Sometimes Amazon was a bit more expensive (and they brought it over today). Sometimes, it was even a bit cheaper (and they still brought it over today).

The price was fine. It certainly wasn't 2x or 3x. It was always an OK price.

(Remember: Over and over again, I kept checking local stores. I didn't make that part of the story up. I didn't make any other part up, either.)

[−] jareklupinski 25d ago
correct, amazon's policies made it impossible for local stores to offer a deal, making sure you pay the 2-3x inflated sum no matter where you go, instead of what the real cost would be if fair competition were allowed
[−] ssl-3 23d ago
I'm not sure if your point is that Amazon's price is too high (as you previously stated), or if your point is that Amazon's price is too low (as you've now stated).

But I am sure that I cannot accept both of these things being true at the same time.

What are you on about?

[−] lotsofpulp 28d ago

>IMHO the other big superpower Amazon has is to force sellers to eat returns and provide retroactive refunds when a product gets recalled.

I value free and easy returns above lowest price, especially in this day and age of rampant mis and disinformation. Which basically means I almost always buy from the big box stores (including Amazon).

[−] fmajid 28d ago
[flagged]
[−] cucumber3732842 28d ago
That would be like showing up for the battle of Kursk with an M18 battalion. Might go well at first, you might score some big flashy wins, but....ugh... things are gonna get worse as the party goes on and it's generally an ill advised strategy.

Rico as written and enforced walks right up to the limit of constitutionality in a dozen ways. It's built for speed. It's never really been thrown into a knock down drag out legal action between titans on equal footing (i.e. a bigco legal team, potentially helped by other bigcos). It might survive nominally but it probably won't come out the other end in serviceable condition. You might win a few but eventually an appeal will find its target and end your day.

I say go for it. Heads I win. Tails you get RICO reform.

[−] tomhow 28d ago
This seems like a grand proclamation rather than a curious conversation-starter about the specific case the article is about. The guidelines have different ways of asking us to avoid this kind of comment.

Please don't fulminate...

Eschew flamebait. Avoid generic tangents. Omit internet tropes.

Please don't use Hacker News for political or ideological battle. It tramples curiosity.

https://news.ycombinator.com/newsguidelines.html

It would make all the difference if the comment included some commentary on why Antitrust law is inadequate in this case and how RICO would be likely to enable a better outcome.

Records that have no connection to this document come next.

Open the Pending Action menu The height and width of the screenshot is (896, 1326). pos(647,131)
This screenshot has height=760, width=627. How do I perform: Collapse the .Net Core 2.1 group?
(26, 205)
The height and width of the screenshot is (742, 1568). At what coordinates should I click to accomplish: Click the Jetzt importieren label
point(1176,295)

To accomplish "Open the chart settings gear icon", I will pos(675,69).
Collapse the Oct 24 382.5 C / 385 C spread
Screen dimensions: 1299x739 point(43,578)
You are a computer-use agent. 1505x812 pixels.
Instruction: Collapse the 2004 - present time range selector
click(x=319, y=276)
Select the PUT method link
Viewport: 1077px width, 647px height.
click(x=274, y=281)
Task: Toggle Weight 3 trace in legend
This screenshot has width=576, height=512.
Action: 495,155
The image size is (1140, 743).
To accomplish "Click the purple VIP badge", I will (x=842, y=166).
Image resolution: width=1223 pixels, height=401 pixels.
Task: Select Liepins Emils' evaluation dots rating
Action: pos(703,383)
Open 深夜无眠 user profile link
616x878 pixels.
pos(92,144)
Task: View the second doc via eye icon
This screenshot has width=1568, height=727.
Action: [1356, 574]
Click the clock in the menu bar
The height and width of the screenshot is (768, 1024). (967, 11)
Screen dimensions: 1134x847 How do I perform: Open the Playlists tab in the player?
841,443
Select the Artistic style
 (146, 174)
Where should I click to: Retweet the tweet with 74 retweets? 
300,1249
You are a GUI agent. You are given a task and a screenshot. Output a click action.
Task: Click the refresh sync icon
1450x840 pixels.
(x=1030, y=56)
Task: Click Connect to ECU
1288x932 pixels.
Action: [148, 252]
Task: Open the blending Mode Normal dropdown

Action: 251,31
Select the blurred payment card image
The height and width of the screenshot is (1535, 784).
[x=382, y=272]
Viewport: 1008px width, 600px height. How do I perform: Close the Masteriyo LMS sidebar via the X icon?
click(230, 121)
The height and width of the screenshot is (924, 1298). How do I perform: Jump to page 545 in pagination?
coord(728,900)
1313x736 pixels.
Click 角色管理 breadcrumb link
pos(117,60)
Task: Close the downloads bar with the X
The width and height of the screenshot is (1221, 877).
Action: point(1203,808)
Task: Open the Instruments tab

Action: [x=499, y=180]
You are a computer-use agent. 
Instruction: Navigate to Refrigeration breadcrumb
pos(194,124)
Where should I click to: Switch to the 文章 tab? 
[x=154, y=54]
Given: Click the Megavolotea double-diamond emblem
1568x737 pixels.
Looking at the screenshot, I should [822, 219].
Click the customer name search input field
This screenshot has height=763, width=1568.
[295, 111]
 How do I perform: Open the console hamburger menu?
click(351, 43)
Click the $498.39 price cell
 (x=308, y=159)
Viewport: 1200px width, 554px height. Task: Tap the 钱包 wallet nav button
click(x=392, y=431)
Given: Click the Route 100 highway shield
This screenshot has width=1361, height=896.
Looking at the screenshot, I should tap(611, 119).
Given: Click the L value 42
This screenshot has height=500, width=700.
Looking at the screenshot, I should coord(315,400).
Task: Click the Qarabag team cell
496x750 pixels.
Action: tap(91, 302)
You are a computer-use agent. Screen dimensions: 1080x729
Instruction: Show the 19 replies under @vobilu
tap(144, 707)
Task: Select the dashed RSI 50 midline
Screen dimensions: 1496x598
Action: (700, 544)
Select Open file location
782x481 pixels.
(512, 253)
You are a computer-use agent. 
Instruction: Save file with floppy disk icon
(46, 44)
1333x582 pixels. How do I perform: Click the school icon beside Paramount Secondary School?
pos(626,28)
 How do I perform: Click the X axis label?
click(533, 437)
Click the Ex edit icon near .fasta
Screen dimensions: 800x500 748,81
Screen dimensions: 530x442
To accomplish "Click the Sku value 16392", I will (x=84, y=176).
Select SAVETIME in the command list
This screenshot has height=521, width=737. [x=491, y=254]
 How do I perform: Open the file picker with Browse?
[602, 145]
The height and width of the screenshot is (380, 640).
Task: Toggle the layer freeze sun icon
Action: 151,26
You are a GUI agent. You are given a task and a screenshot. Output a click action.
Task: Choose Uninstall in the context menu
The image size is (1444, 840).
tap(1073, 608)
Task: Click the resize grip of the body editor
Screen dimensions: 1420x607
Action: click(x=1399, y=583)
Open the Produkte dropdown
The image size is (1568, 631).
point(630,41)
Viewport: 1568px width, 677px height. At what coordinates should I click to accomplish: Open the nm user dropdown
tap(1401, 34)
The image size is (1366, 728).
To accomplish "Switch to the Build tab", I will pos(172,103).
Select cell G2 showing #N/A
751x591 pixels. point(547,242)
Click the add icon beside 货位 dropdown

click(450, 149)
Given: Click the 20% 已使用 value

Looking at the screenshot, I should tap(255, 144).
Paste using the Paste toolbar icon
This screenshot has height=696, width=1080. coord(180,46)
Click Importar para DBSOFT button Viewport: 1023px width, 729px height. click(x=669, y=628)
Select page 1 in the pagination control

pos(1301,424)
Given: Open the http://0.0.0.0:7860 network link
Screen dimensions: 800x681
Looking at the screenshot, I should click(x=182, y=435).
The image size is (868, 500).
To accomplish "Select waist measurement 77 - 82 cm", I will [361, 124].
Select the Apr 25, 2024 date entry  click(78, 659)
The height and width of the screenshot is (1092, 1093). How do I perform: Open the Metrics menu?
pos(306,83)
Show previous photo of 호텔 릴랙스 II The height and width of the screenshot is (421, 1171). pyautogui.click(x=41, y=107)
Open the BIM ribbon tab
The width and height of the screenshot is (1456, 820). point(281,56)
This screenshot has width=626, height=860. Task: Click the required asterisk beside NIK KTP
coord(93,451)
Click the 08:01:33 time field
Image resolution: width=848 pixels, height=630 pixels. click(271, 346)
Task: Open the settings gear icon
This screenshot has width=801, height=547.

[−] yabutlivnWoods 28d ago
Shouldn't be hard with the obvious circular investing and... oh yeah... the poaching emails between Steve Jobs and Eric at Google back in the day, along with emails revealed during a discovery phase where big tech CEOs were agreeing to act in each other's interests as if they were one big family of companies; it's just physics, afterall

But everyone was making tons of money due to ZIRP trickle down no one cared then

[−] gruez 28d ago

>Under the law, the meaning of racketeering activity is set out at 18 U.S.C. § 1961. As currently amended, it includes:

It lists plenty of crimes, but anti-trust violations isn't one of them.

Also, obligatory https://web.archive.org/web/20170301062028/https://www.popeh...

See specifically sections "Wait. Isn't the defendant the enterprise?" and "So what's "racketeering activity"?"

[−] 113 28d ago
Seems like that's just for protesters.
[−] Finnucane 28d ago
"It's never RICO"--Popehat
[−] add-sub-mul-div 28d ago
[flagged]
[−] m463 27d ago
Things I don't like about amazon:

- they take a huge cut, making them more expensive. I've heard some folks give 50% to amazon to sell stuff

- they destroy or drive away brands, so you cannot shop for quality

- "customers" are bombarded by ads. I think sponsored links seem to be close to 100% of results until you scroll down a few pages.

[−] LorenPechtel 28d ago
And what's really stupid about this is that done openly there probably wouldn't be an issue. Insurance companies can demand providers charge them the lowest rate they charge anyone. Would there have been any issue if Amazon had simply said that to get those features you must match any deals you give anyone else?